What you have to do – Can you rewrite everything from the line containing "You are a GUI" down to the end of the records, requests included, with each answer coordinate scaled by 1.2 and rounded to a whole number, halves rounding up? Leave the pictures out and keep every number in the requests unchanged.

Dataset content –
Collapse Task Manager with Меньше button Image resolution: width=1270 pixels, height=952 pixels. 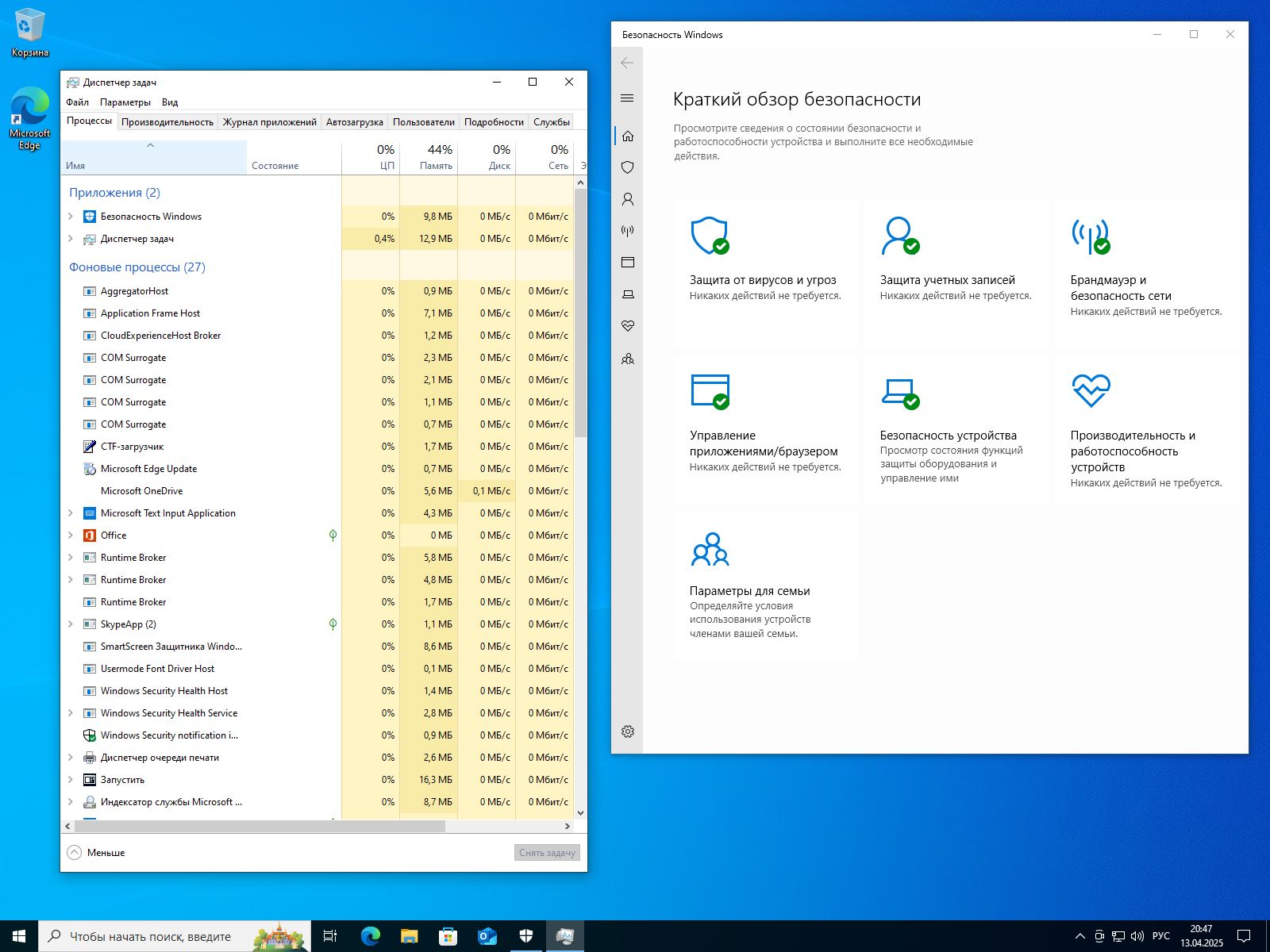pyautogui.click(x=97, y=853)
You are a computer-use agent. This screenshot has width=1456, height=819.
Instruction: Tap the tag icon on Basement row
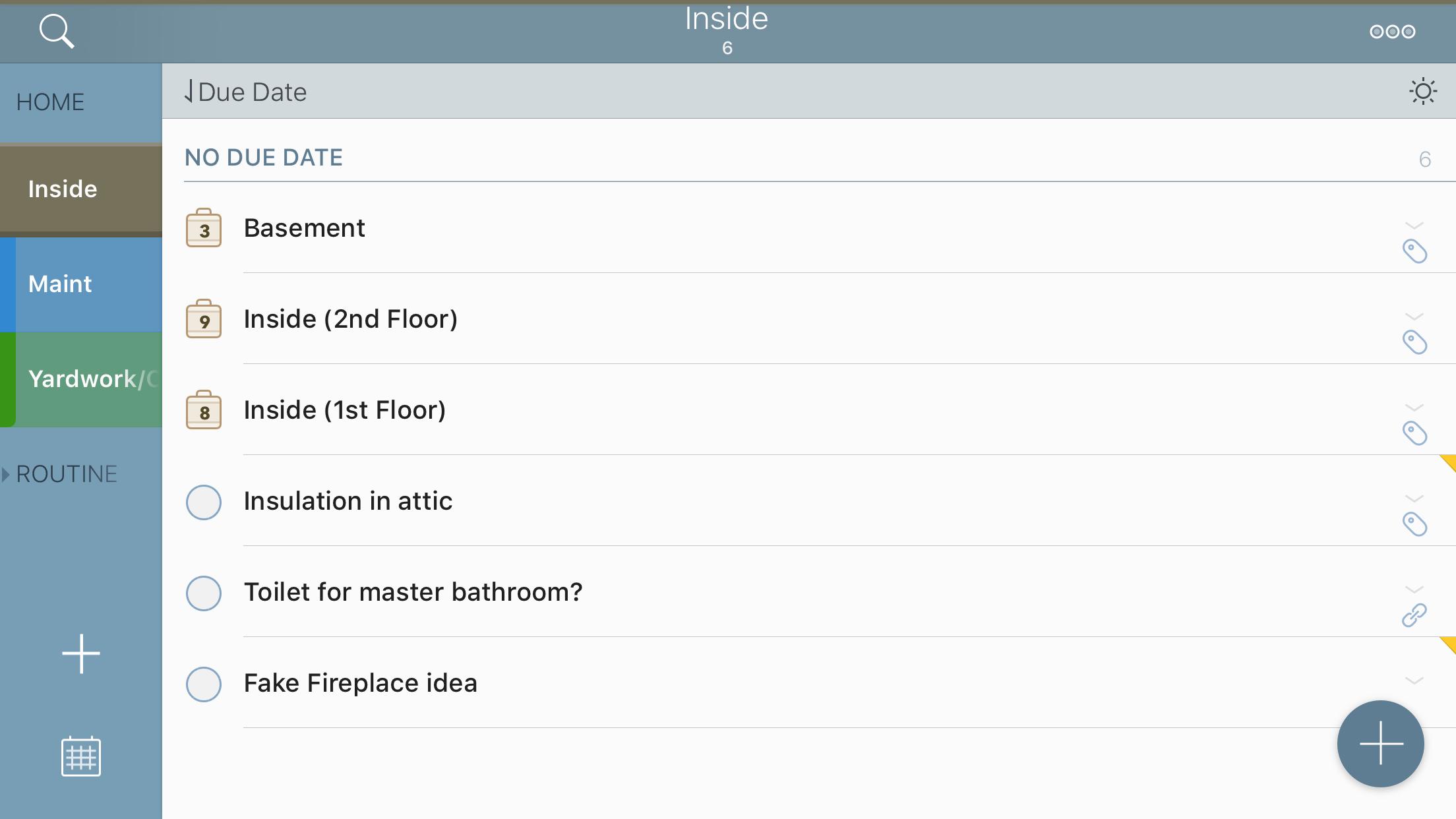(1414, 251)
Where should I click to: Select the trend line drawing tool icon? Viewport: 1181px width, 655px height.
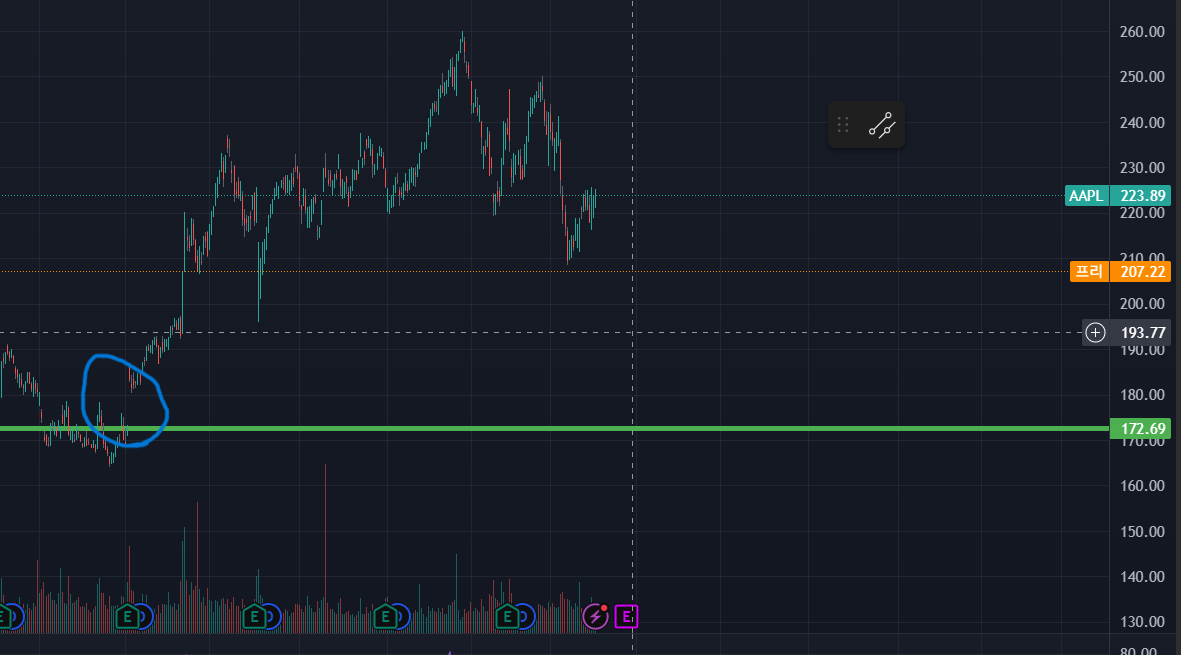[881, 125]
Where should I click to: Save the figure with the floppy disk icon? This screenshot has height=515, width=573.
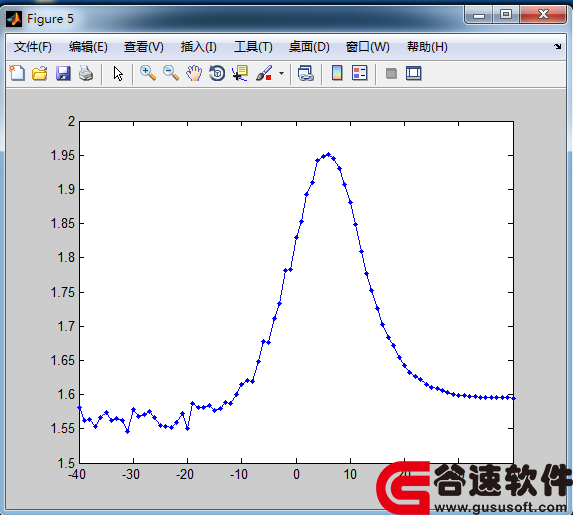pyautogui.click(x=63, y=73)
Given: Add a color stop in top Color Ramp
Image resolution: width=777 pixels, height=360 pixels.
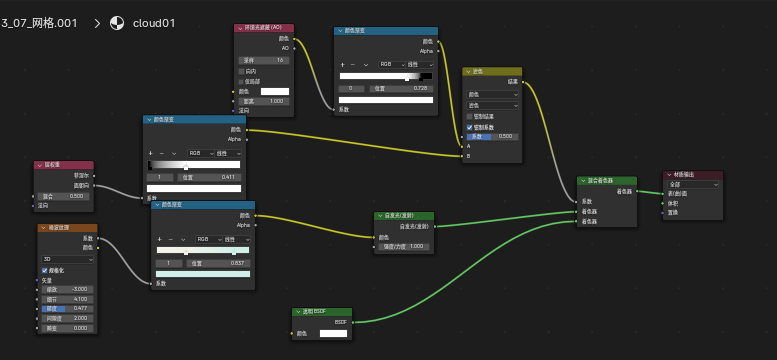Looking at the screenshot, I should (342, 64).
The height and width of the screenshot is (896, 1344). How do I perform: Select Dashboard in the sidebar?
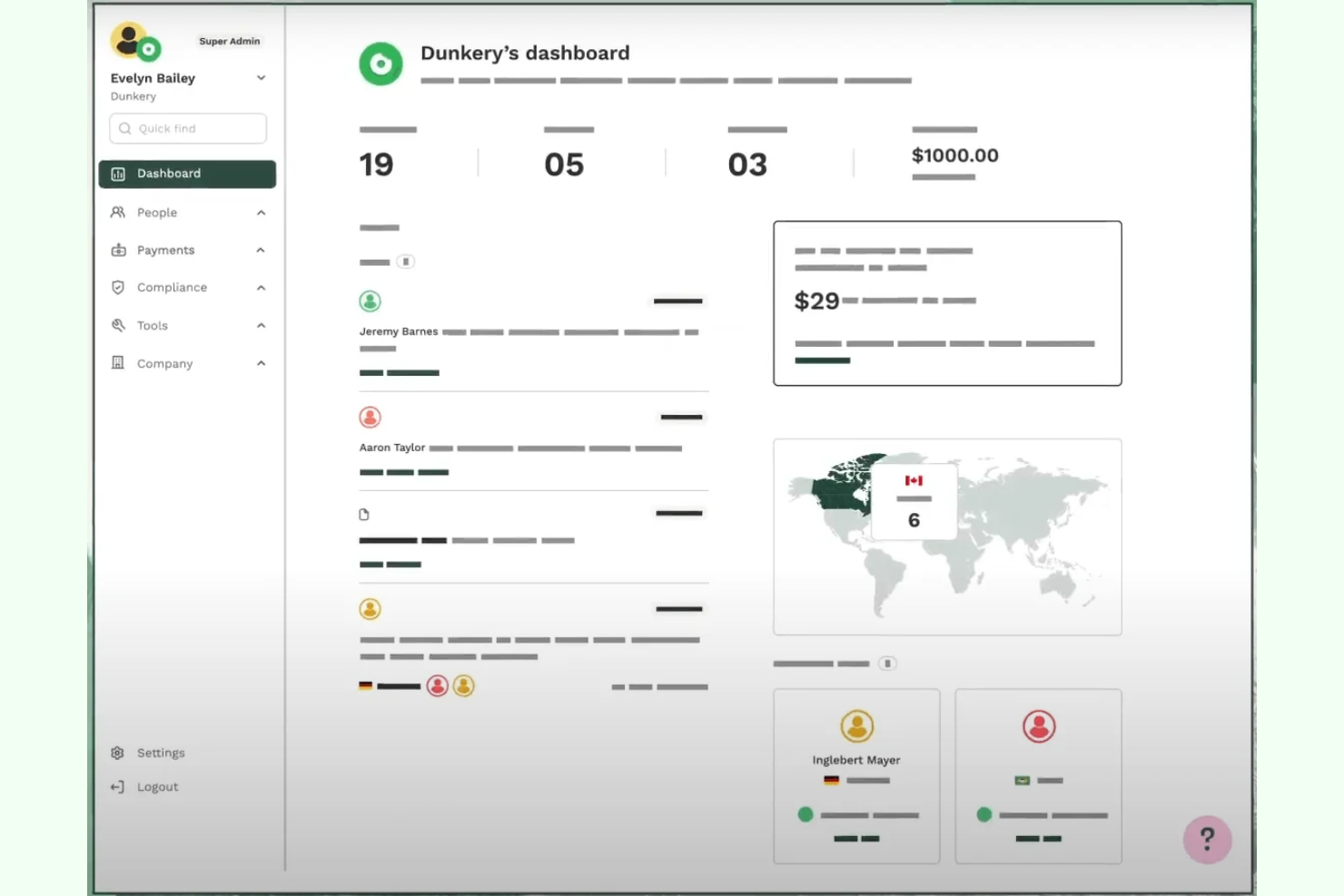[x=187, y=174]
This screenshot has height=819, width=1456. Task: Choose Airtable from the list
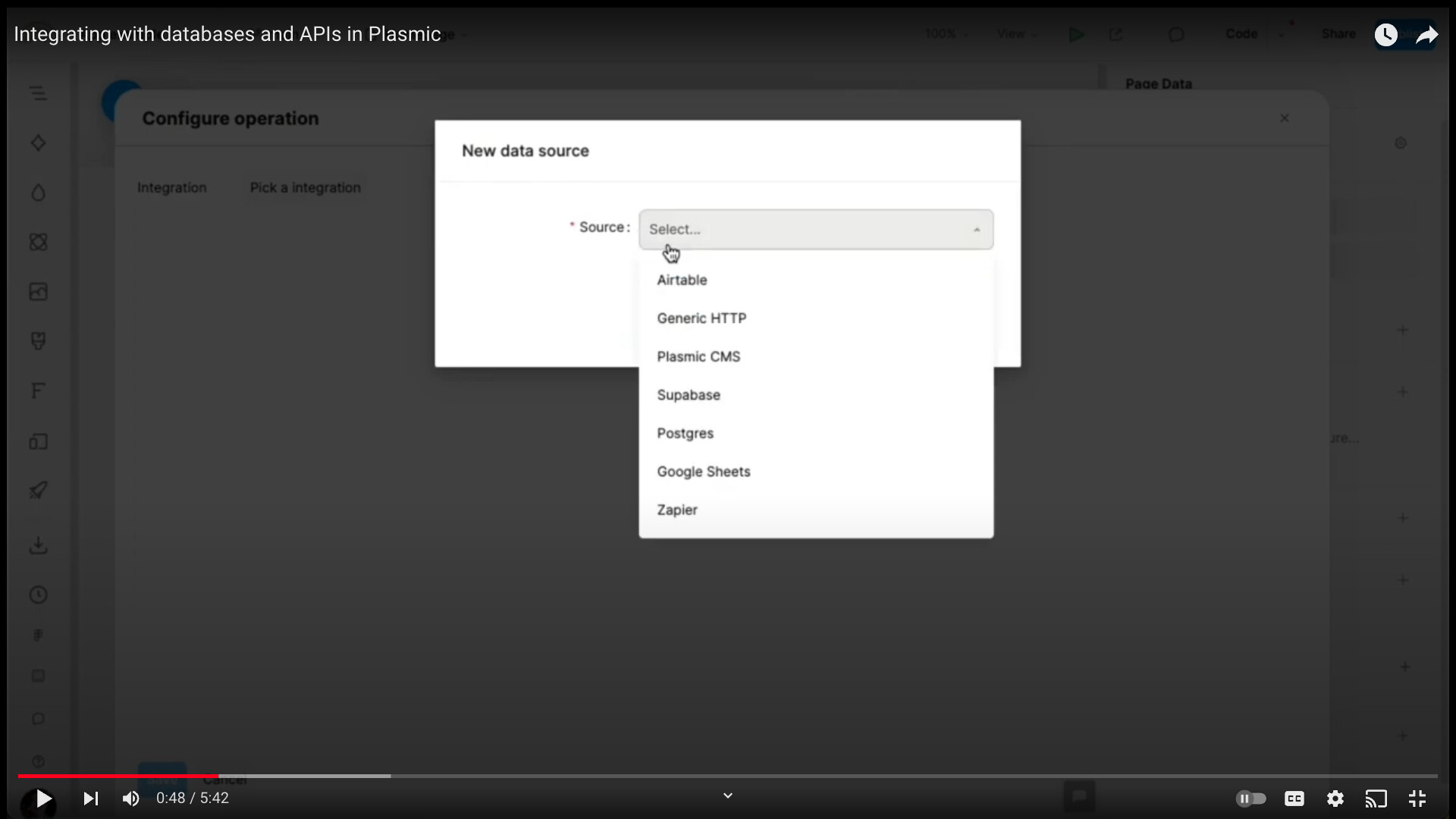pos(682,280)
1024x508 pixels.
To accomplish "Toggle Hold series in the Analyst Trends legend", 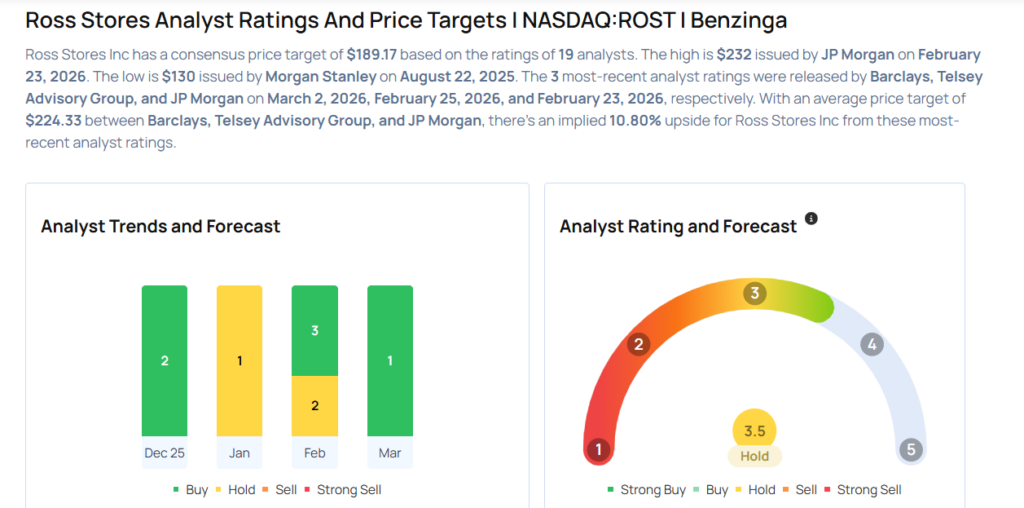I will (x=237, y=490).
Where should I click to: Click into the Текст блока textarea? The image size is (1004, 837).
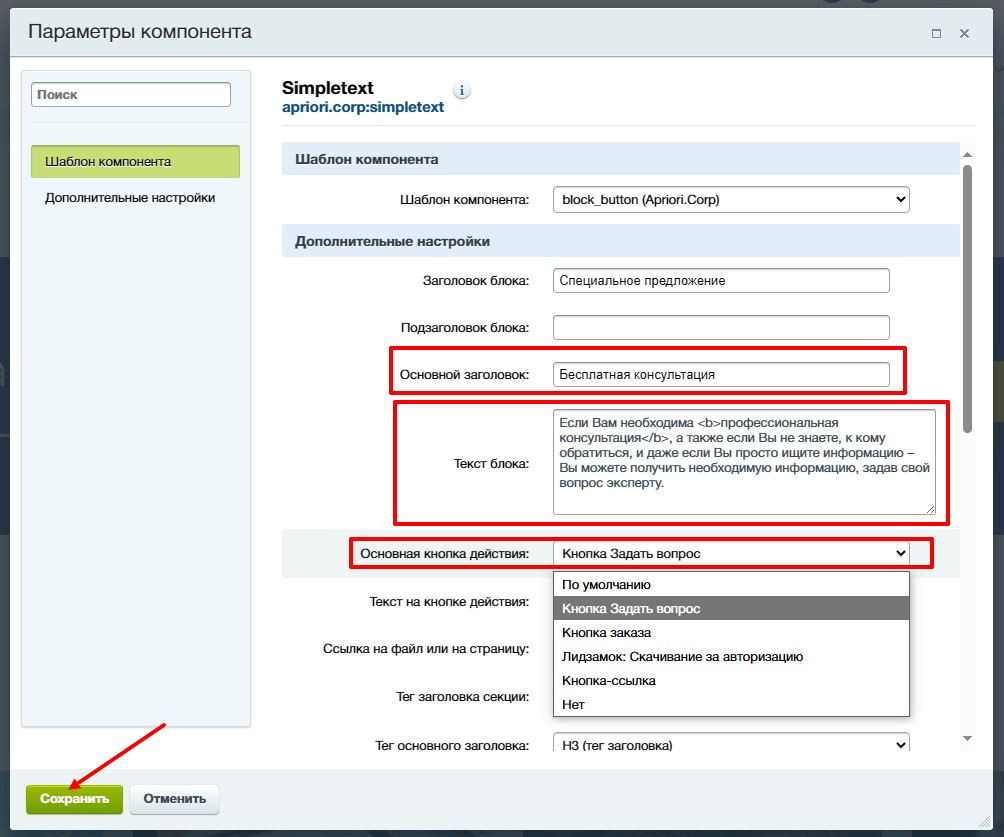(743, 461)
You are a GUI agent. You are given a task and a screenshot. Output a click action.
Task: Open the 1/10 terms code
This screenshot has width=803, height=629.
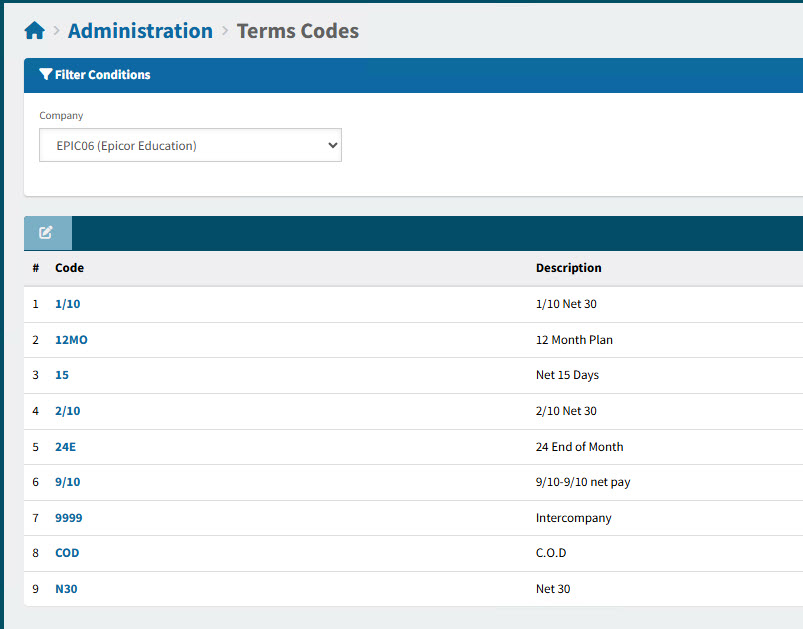67,304
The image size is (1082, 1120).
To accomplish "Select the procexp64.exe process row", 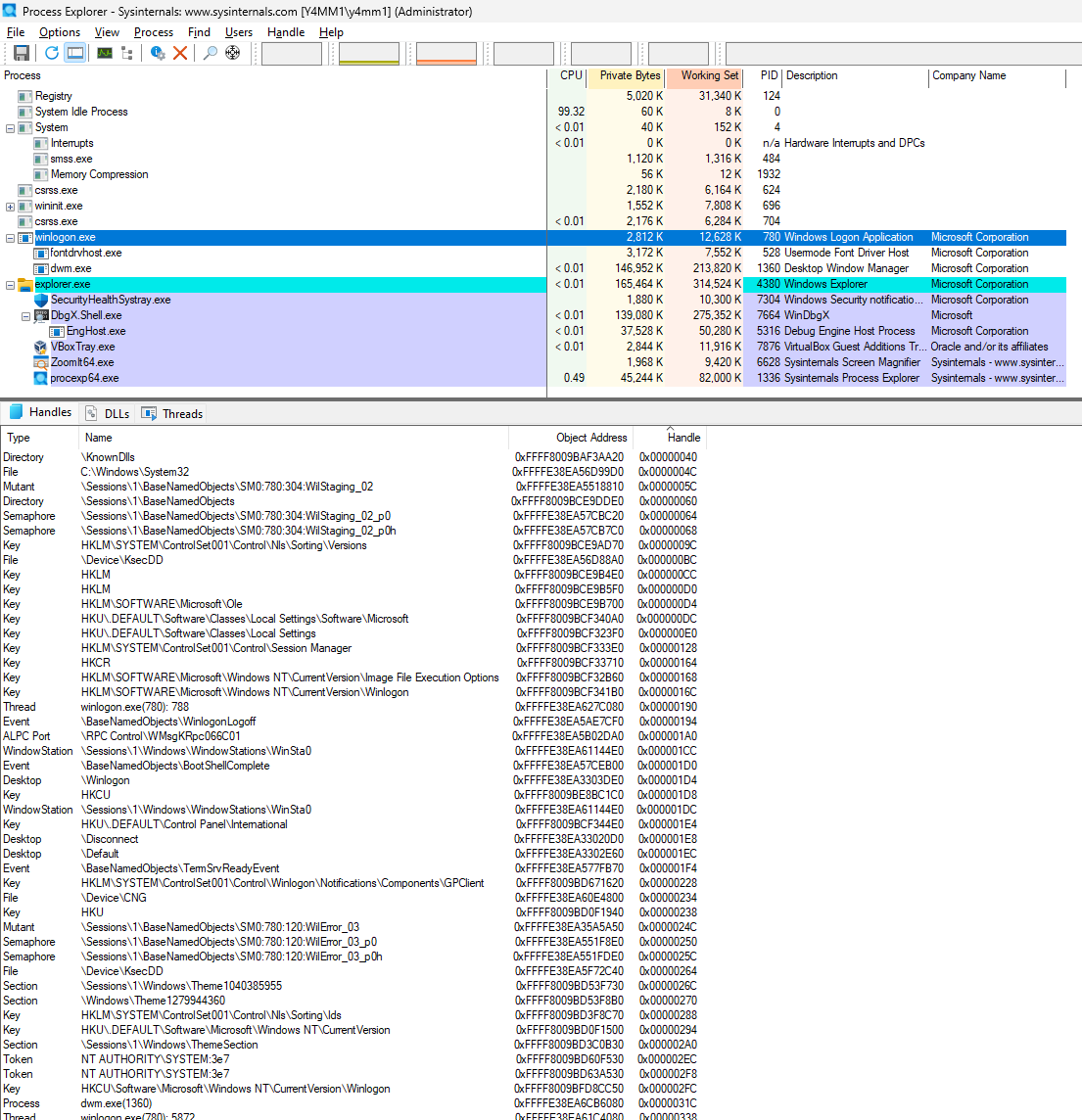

Exercise solution –
You are a GUI agent. You are given a task and a screenshot. Output a click action.
Task: Open the 1/10 terms code
This screenshot has width=803, height=629.
80,365
The image size is (1082, 1120).
To accomplish "Select the procexp64.exe process row", 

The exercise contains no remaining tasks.